En la jungla dictatorial de lo que se puede o no se puede decir, me interesa especialmente la jaula que estamos tejiendo en torno a la libertad de expresión con los llamados delitos de odio. Todo empezó hace ya mucho con la voluntad de parar los pies a quienes negasen ignominias históricas como los holocaustos (el alemán de la época de Hitler, especialmente, pero también el estalinista o los sufridos en los Balcanes o el Kurdistán, y así otros tan estupendos hasta llegar a los que la mayoría ignora o quiere ignorar). El propio Tribunal Constitucional estimó un recurso de amparo, retorciendo el interés legítimo de quien lo solicitó, Violeta Friedman, a pesar de que ésta lo hacía, a mi juicio de forma inapropiada, en nombre de todo el pueblo judío. El tribunal entendió que este tipo de colectivos sin personalidad jurídica no tienen otro modo de defenderse en nuestro sistema, si no es considerando que tiene interés legítimo un miembro de esa comunidad, a su vez con familiares fallecidos en los campos de concentración. No existía entonces toda la normativa que, de resultas de la motivación de aquella sentencia, prácticamente ha acabado por decir que algunas cosas no se pueden ni pensar.

En el Código Penal se recogen varias modalidades de comisión del delito de odio: la primera es la promoción o incitación directa o indirecta al odio, hostilidad, discriminación o violencia contra un grupo, una parte del mismo o contra una persona determinada por razón de su pertenencia a aquél, por motivos racistas, antisemitas u otros referentes a la ideología, religión o creencias, situación familiar, la pertenencia de sus miembros a una etnia, raza o nación, su origen nacional, su sexo, orientación o identidad sexual, por razones de género, enfermedad o discapacidad.  Se pena también la difusión de ese tipo de expresiones a través de cualquier medio. Y finalmente se condena la negación pública o la trivialización grave o enaltecimiento de los delitos de genocidio, de lesa humanidad o contra las personas y bienes protegidos en caso de conflicto armado, cuando se cometan contra un grupo o parte de él, o contra persona concreta por pertenecer al mismo, por los motivos ya enunciados, cuando así se propicie un clima de violencia, hostilidad, odio o discriminación contra ellos.

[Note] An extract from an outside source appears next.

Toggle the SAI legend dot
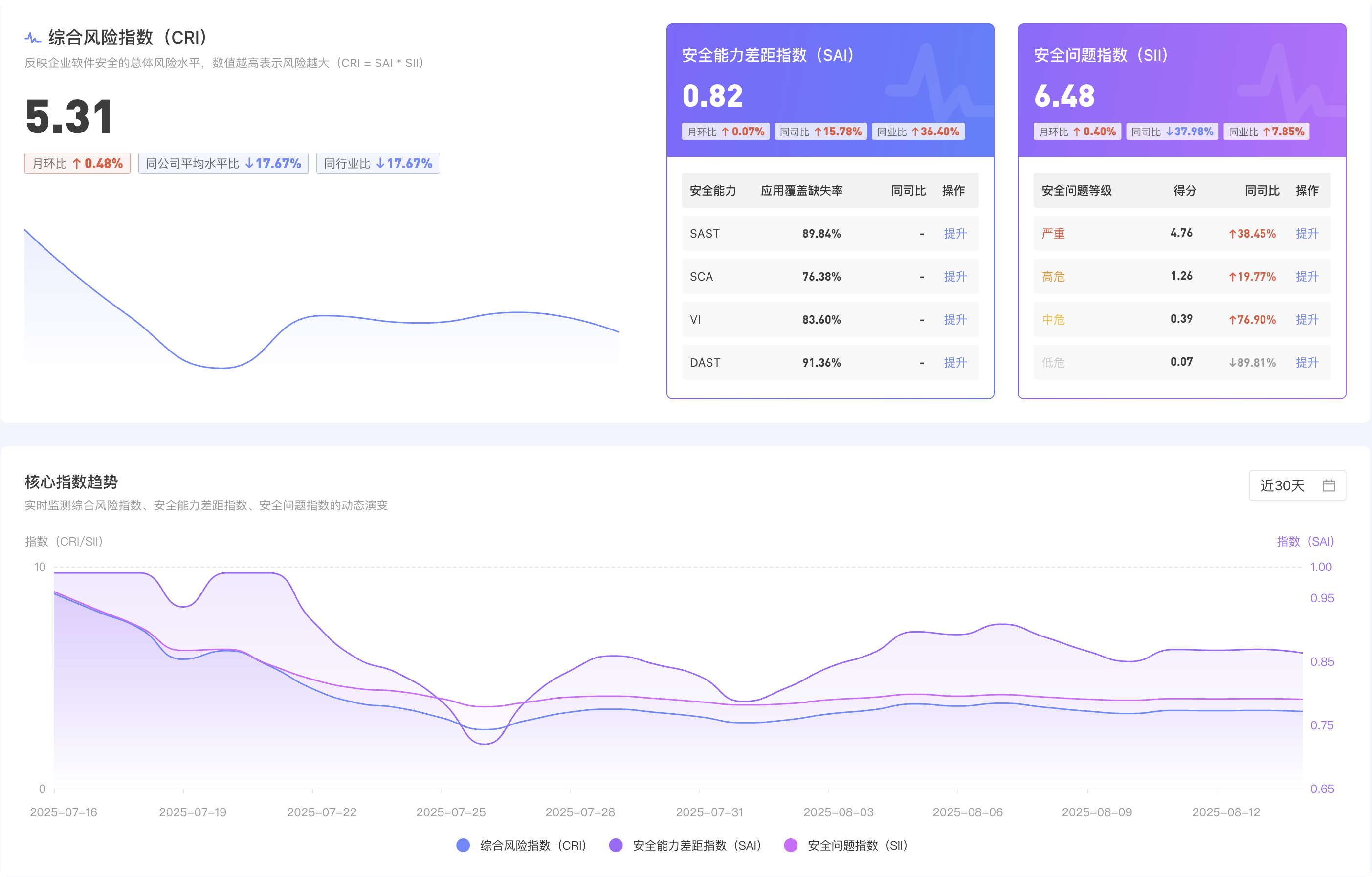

El núcleo de lo perseguido es compartible. De hecho, no hacía falta un delito como ese para que el honor de una mujer que ha sido violada pueda ser protegido frente a un individuo que hace pública befa del suceso y añade el deseo de que se repita. Que el individuo hable en general de mujeres a las que habría que violar o de discapacitados a los que habría que esterilizar o de que el holocausto es mentira ya fue salvado en su legitimidad desde el caso Friedman antes mencionado. Y en lo referido a la apología del terrorismo, ya tiene su propio artículo y una Ley de Partidos con la que se estranguló la corriente financiera entre los que justificaban ETA y la propia banda. Pero lo que pretende este artículo del Código Penal es reconducir la libertad de expresión a la expresión libre solo de lo que es correcto. Y esto es exactamente lo que pasaba durante el franquismo, cuya memorable Ley de Prensa de 1966 quería aparentar una tolerancia que sólo llegaba hasta el primer artículo de su redactado.

El mismo tiempo y lugar (el nuestro, lastrado por la larga sombra de la censura sobre un pasado cada vez menos reciente) en el que ahora se afirma la libertad de expresión sobre el honor y la intimidad de las personas; ese mismo tempo y lugar es el que con mayor contundencia se ha puesto a perseguir los delitos de odio, entendiendo ilegítimo el ataque a otra persona por el mero hecho de pertenecer a un cierto colectivo. El último y disparatado ejemplo es el del payaso apostado junto a un guardia civil, pero si somos coherentes nos daremos cuenta de que, a este paso, la mayor parte de los chistes serán delito y, como Galileo, enunciar lo que al común se le antoje anatema habrá de ser dicho entre dientes porque, móvil en ristre, cualquiera puede hacer de los comentarios más jocosos una causa con la que enviarnos a galeras por no poco tiempo. No comparto lo que dicen raperos como Valtónyc, pero creo que, si nos descuidamos, ni yo podré decir que no comparto el criterio de los jueces para enviarlo a prisión. Ni a él, ni a todos esos enfermos mentales que pueblan las redes de memeces, cuyo grado de violencia está más en la capacidad de los demás para secundarlos que en ellos mismos. Como decía mi madre, “no hay mejor desprecio que no hacer aprecio”.  Pues eso, pero con el añadido de una duda: ¿somos capaces de prohibir odiar?